## Exercise goal
Filter the records below for the word "logo". Keep each line that has it.

*** Data records ***

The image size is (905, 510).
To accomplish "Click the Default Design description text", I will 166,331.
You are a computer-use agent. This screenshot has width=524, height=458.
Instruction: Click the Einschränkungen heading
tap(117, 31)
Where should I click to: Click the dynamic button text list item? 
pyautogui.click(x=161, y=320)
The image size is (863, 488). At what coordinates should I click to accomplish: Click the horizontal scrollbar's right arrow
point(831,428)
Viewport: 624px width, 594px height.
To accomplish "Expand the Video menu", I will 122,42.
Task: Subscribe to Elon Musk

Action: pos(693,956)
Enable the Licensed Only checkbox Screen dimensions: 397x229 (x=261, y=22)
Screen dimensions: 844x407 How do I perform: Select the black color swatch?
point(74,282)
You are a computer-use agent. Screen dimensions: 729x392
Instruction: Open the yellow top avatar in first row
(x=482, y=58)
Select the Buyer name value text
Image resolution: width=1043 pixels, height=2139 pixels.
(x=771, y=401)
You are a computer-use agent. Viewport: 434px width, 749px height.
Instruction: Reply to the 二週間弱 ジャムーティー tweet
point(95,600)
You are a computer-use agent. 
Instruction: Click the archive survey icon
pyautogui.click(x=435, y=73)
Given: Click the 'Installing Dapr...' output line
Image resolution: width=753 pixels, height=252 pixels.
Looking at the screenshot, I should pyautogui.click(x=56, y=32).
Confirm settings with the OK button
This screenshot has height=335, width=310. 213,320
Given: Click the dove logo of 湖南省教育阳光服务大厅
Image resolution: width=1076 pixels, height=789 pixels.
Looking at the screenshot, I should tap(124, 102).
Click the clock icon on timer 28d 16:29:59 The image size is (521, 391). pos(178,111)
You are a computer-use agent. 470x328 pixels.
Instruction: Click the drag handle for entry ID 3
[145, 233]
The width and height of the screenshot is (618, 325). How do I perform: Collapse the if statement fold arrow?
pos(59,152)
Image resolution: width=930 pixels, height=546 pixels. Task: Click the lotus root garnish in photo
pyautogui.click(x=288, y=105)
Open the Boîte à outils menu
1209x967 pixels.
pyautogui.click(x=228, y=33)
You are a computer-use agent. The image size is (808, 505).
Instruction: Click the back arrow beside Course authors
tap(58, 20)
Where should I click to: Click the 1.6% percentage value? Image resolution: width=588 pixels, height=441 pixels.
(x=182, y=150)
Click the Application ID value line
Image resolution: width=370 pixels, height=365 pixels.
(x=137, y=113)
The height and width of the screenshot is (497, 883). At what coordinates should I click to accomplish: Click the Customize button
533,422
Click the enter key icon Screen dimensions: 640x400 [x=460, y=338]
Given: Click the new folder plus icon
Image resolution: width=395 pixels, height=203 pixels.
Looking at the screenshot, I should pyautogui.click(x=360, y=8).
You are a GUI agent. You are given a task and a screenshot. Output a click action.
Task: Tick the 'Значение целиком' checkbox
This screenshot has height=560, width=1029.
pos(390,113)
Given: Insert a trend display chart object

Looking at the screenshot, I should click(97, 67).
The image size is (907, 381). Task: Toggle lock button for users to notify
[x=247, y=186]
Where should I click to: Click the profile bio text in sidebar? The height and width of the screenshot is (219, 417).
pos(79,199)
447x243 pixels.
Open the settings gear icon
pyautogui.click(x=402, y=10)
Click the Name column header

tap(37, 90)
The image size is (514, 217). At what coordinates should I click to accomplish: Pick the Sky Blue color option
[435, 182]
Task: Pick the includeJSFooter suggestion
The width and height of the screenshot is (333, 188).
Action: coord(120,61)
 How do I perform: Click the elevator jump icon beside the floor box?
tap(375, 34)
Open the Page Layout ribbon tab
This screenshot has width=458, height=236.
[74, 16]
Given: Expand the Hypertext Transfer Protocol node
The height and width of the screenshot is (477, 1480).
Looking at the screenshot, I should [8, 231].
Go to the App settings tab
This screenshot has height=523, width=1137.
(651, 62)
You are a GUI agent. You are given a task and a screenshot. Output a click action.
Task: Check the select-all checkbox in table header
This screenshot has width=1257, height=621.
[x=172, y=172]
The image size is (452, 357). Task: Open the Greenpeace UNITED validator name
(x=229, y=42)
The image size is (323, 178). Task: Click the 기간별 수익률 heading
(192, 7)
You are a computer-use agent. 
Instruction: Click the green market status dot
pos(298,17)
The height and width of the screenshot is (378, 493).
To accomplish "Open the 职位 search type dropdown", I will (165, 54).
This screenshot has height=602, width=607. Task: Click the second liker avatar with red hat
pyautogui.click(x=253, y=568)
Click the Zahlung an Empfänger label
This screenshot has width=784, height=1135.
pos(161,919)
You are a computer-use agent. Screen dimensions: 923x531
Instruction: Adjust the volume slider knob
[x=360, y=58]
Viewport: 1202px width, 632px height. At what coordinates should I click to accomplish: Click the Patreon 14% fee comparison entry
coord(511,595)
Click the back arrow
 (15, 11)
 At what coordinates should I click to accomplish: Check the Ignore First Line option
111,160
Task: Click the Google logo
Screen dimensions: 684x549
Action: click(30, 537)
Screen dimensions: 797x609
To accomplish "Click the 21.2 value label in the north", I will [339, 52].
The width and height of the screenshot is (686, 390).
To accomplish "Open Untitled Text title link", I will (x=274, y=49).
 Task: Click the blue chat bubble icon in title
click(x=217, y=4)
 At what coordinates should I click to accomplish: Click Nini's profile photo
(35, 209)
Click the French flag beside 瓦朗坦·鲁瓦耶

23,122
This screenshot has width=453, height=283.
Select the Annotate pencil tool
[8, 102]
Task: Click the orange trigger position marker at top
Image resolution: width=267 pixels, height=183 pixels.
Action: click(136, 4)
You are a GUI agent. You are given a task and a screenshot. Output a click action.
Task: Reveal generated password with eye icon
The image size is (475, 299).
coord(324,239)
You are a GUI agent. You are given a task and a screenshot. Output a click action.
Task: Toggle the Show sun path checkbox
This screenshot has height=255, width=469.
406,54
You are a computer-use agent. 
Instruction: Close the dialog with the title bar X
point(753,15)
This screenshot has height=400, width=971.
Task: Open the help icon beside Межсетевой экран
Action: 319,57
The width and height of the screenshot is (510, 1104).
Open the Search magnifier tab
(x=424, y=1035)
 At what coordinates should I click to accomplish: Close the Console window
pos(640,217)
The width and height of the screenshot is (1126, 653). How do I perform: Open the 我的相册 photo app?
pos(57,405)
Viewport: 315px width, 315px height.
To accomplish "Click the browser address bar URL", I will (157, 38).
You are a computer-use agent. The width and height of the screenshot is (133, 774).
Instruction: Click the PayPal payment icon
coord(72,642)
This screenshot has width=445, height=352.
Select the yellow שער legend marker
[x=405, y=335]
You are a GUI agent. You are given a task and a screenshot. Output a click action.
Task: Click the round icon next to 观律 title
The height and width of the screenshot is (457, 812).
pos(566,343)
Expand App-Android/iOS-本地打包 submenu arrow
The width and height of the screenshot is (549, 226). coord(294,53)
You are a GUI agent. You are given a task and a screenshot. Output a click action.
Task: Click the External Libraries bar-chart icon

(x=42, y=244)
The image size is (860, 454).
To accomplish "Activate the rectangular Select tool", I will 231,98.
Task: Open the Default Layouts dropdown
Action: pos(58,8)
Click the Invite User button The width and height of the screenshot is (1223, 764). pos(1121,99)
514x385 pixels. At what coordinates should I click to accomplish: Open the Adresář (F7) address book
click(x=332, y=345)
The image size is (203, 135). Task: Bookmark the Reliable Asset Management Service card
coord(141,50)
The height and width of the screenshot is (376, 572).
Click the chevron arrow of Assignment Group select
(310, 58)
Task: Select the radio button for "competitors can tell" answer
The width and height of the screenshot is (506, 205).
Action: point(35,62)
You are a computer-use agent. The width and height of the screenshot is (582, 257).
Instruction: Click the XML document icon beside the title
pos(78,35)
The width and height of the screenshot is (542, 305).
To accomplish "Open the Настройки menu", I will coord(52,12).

*** End of Data records ***

## Your response
Given: Click the dove logo of 湖南省教育阳光服务大厅
Task: Click the Google logo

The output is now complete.